*TEXTE SUR LES POLARS*.
==========

Les Polars : texte

Pourquoi avoir travaillé sur les films de Stanley Kubrick, «The killer's kiss» et «The Killing»?

A l'origine je suis par dessus tout fascinée par les romans du tragique de la condition humaine où le destin l'économie, la société broient inexorablement les individus presque au delà de la volonté de leurs créateurs qu'ils s'appellent Faulkner, Thomas Bernhard , Cormack McCarthy , Claude Delarue, ou Raymond Carver.

Par leur intrigue, les polars jouent intrinsèquement sur les ressors du fatal, argent ou amour et permettent par leur genre d'explorer toute la violence apparente ou cachée, voire la sauvagerie que peuvent revêtir les comportements familiaux ou sociaux sous les yeux d'une société résignée.

Le cinéma m'a aussi profondément marquée :

Histoires tragiques,tension des personnages, solitude d'individus condamnés par une société prétendument policée et civilisée,

ambiances nocturnes propices à la fuite, à l'amour, à l'alcool aux enchainements et déchainements,

inspiration d'acteurs tels que Marlon Brando, ou Daniel D Lewis, d'actrices telles que Elisabeth Taylor ou Isabella Rossellini,

toutes ces images littéraires ou cinématographiques ont contribué à alimenter mon imaginaire .

Le polar est une fiction mais il permet à l'artiste contemporain de fixer le regard sur son temps, pour en percevoir non les lumières mais l'obscurité.

Grâce au polar, nous discernons la part obscure de l'humanité.

Le monde existe avec notre conscience de la violence, de l'injustice,de la cupidité qui incite à des comportements maffieux, de la mort, des destructions, qui émaillent notre actualité quotidienne.

Le polar accélère l'inéluctabilité des choses ; il les précipite et grâce à lui, nous recevons en pleine face ce que Georgio Agamben appelle :

« le faisceau des ténèbres qui provient de notre temps ».

«The Killer's kiss» est un film new-yorkais de 1955 où Stanley Kubrick fut à la fois producteur, réalisateur, directeur de la photo cadreur et monteur.

La totalité des toiles que j'ai dédiées à ce film a pour sujet une rixe dans un atelier de fabrication de mannequins..

==========

*DONNÉES*.
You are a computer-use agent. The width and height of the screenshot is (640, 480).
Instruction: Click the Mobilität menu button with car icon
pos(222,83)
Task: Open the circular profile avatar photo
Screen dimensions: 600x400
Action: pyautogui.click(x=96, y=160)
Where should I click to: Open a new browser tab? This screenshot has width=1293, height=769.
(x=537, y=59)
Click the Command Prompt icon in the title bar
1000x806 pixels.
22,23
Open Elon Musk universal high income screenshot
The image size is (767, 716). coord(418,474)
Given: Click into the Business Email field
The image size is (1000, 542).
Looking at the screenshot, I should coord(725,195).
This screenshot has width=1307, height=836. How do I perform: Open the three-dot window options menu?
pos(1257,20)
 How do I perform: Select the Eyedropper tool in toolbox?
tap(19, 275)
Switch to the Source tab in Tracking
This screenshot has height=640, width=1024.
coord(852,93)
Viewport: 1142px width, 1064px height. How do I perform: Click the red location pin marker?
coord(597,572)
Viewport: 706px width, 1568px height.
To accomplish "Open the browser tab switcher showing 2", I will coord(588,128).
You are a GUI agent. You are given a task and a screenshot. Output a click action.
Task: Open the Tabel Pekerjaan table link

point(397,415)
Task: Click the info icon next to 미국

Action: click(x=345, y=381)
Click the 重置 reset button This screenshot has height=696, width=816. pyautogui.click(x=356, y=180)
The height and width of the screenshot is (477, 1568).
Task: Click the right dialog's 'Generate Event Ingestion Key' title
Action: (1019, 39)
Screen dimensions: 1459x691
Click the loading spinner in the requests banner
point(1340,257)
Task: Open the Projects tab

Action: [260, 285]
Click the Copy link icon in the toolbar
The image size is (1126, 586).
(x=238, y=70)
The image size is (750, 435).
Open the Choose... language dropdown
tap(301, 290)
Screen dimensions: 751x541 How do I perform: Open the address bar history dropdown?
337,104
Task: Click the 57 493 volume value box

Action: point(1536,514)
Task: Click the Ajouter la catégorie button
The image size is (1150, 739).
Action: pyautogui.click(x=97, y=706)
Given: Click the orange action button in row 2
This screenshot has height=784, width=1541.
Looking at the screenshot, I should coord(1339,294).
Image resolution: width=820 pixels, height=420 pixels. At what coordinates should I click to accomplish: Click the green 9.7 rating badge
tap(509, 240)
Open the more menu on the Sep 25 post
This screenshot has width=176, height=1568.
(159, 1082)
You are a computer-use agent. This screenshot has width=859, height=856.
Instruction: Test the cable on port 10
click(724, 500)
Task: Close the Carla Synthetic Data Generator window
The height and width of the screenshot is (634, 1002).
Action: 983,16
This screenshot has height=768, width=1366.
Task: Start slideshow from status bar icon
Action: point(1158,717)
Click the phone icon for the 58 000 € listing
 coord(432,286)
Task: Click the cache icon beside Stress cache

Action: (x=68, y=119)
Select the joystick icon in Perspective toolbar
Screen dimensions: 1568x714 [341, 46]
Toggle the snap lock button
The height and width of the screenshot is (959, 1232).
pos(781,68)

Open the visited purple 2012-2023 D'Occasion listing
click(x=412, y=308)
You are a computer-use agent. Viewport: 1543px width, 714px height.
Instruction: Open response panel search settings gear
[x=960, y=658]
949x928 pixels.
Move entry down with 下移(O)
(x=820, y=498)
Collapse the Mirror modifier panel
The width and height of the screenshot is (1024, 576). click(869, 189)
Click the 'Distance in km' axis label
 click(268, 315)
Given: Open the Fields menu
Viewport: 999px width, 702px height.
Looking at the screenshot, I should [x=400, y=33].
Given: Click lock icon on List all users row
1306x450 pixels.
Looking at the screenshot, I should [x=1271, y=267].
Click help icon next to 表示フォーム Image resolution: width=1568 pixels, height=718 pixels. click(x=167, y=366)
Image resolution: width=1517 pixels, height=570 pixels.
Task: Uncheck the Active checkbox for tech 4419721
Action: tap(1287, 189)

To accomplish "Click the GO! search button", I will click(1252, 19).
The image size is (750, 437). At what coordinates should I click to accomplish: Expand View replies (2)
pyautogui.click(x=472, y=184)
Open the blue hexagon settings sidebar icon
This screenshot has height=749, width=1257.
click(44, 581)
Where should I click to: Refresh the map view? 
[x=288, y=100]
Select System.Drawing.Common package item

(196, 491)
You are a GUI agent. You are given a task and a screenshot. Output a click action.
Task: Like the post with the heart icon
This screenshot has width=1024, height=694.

==========

*CONSIGNE*. Pour chaque affirmation, répondez par oui ou par non selon qu'elle concorde ou non avec le texte sur les polars, et citez textuellement les mots qui tranchent. (a) «The Killer's kiss» est un film tourné à New York en 1955. (b) Sur «The Killer's kiss», Stanley Kubrick s'est limité au rôle de réalisateur. (c) Les toiles consacrées à «The Killer's kiss» représentent une rixe dans un atelier de fabrication de mannequins. Les données forment un matériau indépendant du texte sur les polars.

*RÉPONSE*.
(a) Oui : « «The Killer's kiss» est un film new-yorkais de 1955 ».
(b) Non : « Stanley Kubrick fut à la fois producteur, réalisateur, directeur de la photo cadreur et monteur ».
(c) Oui : « La totalité des toiles que j'ai dédiées à ce film a pour sujet une rixe dans un atelier de fabrication de mannequins ».